Exercise instructions: Can you convert the lines from the one containing "deaktivieren color list" to the one containing "coord(505,50)" into a Markdown table with a Number column for the row number and a Line column for the line, leaving out blank lines?

Extracted material:

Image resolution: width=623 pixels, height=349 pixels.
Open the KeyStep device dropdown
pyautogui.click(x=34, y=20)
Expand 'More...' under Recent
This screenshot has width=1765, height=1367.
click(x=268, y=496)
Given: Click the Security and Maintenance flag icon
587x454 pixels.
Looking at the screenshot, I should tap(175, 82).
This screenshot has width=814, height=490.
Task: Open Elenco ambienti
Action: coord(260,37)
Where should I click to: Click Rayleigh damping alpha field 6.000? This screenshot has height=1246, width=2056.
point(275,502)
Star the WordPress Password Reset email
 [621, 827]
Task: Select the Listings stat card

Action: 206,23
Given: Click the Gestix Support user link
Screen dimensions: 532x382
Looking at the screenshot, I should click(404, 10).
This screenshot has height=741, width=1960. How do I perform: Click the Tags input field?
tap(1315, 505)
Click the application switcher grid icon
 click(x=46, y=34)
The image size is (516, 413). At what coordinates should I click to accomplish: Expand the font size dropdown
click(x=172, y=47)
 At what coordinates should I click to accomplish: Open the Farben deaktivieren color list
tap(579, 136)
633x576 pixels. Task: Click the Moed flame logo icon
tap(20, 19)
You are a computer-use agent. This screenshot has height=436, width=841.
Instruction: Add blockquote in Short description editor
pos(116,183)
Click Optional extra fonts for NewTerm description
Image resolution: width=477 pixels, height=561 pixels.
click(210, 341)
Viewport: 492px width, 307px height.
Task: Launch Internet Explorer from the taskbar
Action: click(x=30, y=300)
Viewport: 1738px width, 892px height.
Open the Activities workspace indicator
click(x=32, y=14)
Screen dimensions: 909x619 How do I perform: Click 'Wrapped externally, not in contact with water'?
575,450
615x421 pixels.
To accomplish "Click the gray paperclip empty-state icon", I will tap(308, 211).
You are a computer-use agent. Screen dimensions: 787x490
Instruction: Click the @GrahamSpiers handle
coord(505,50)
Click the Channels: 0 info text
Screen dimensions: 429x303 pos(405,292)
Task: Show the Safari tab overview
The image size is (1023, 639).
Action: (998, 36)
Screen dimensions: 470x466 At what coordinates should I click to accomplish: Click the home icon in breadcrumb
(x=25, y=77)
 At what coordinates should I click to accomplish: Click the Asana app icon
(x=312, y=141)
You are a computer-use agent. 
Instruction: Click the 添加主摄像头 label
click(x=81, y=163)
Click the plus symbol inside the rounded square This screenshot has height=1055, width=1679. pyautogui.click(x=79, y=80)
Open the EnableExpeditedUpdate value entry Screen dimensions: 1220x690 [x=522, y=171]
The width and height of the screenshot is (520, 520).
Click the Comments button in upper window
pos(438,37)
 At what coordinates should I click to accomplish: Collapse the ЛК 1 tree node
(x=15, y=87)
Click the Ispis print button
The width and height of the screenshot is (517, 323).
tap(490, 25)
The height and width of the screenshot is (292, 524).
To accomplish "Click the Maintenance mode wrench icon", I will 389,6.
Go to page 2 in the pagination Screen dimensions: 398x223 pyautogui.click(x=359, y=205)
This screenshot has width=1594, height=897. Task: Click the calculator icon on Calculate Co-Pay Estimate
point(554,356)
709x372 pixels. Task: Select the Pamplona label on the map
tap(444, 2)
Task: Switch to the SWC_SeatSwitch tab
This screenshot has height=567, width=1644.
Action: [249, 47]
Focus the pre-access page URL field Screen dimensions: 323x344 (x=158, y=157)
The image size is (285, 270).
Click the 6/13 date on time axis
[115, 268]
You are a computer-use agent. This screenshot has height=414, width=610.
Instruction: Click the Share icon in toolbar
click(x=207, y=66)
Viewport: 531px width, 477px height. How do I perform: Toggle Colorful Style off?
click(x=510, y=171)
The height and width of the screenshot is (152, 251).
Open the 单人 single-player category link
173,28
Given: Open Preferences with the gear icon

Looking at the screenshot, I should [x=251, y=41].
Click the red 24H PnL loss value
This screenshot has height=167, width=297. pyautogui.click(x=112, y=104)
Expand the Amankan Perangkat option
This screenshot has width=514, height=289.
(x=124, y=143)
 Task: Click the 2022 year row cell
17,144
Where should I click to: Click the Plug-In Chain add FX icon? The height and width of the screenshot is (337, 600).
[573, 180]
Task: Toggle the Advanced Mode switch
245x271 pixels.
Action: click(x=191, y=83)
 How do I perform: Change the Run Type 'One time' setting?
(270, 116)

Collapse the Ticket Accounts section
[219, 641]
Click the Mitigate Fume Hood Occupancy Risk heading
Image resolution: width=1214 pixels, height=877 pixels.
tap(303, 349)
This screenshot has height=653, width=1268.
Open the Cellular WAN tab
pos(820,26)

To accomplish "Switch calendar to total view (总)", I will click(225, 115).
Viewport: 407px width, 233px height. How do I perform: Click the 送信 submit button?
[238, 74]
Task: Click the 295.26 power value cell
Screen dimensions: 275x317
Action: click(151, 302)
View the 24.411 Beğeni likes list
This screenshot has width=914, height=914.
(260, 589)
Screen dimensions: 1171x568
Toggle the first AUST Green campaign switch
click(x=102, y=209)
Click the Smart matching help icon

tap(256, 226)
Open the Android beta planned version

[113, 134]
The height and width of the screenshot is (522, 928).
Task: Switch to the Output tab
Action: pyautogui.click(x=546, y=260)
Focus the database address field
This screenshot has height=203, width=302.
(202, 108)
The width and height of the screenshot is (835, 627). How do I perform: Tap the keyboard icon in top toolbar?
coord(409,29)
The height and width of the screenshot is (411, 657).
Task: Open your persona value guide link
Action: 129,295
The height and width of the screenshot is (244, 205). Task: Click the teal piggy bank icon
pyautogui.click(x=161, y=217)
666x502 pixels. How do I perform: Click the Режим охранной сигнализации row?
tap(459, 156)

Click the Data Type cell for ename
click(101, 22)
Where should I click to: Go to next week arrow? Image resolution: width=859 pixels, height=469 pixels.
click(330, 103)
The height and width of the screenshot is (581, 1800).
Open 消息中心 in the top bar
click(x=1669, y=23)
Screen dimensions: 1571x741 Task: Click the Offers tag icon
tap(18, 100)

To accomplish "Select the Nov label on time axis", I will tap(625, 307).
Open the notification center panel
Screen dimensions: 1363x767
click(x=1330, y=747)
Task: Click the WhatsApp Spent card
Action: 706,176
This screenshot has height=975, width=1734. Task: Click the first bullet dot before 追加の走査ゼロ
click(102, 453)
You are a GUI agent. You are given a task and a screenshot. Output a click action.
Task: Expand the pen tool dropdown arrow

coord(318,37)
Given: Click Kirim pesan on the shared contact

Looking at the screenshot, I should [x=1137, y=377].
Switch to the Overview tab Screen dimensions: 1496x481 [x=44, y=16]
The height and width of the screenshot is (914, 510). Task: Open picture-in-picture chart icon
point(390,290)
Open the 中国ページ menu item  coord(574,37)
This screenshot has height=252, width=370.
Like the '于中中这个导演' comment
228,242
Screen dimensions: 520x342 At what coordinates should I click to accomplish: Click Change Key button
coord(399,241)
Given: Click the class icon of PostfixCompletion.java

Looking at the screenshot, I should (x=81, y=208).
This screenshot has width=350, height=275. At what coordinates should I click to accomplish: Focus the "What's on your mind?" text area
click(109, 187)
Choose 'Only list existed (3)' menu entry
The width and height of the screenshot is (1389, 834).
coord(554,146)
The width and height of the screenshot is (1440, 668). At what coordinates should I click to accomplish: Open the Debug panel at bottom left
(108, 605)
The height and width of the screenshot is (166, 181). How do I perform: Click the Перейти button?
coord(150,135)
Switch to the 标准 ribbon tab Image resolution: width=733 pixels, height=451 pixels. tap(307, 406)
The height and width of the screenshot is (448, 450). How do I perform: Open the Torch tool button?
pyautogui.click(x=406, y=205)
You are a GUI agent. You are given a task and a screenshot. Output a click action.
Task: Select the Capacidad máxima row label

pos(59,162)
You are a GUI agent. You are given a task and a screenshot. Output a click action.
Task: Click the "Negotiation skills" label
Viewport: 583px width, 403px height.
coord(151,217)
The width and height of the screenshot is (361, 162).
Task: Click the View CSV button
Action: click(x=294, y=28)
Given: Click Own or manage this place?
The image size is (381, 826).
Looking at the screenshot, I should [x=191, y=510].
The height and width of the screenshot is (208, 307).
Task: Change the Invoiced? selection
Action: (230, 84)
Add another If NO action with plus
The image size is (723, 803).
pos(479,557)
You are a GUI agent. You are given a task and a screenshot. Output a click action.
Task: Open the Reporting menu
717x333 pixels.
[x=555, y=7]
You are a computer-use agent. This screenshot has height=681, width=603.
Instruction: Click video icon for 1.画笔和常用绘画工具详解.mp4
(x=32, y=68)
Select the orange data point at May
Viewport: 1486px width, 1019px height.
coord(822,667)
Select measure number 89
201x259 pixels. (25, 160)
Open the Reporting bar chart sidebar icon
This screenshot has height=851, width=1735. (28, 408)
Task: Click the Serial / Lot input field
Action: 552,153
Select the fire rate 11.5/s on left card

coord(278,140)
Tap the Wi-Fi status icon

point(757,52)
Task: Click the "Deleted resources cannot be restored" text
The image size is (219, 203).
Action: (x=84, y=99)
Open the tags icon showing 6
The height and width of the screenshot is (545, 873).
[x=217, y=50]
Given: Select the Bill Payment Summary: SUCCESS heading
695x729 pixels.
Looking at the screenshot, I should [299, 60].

Reply:
| Number | Line |
|---|---|
| 1 |  At what coordinates should I click to accomplish: Open the Farben deaktivieren color list |
| 2 | tap(579, 136) |
| 3 | 633x576 pixels. Task: Click the Moed flame logo icon |
| 4 | tap(20, 19) |
| 5 | You are a computer-use agent. This screenshot has height=436, width=841. |
| 6 | Instruction: Add blockquote in Short description editor |
| 7 | pos(116,183) |
| 8 | Click Optional extra fonts for NewTerm description |
| 9 | Image resolution: width=477 pixels, height=561 pixels. |
| 10 | click(210, 341) |
| 11 | Viewport: 492px width, 307px height. |
| 12 | Task: Launch Internet Explorer from the taskbar |
| 13 | Action: click(x=30, y=300) |
| 14 | Viewport: 1738px width, 892px height. |
| 15 | Open the Activities workspace indicator |
| 16 | click(x=32, y=14) |
| 17 | Screen dimensions: 909x619 How do I perform: Click 'Wrapped externally, not in contact with water'? |
| 18 | 575,450 |
| 19 | 615x421 pixels. |
| 20 | To accomplish "Click the gray paperclip empty-state icon", I will tap(308, 211). |
| 21 | You are a computer-use agent. Screen dimensions: 787x490 |
| 22 | Instruction: Click the @GrahamSpiers handle |
| 23 | coord(505,50) |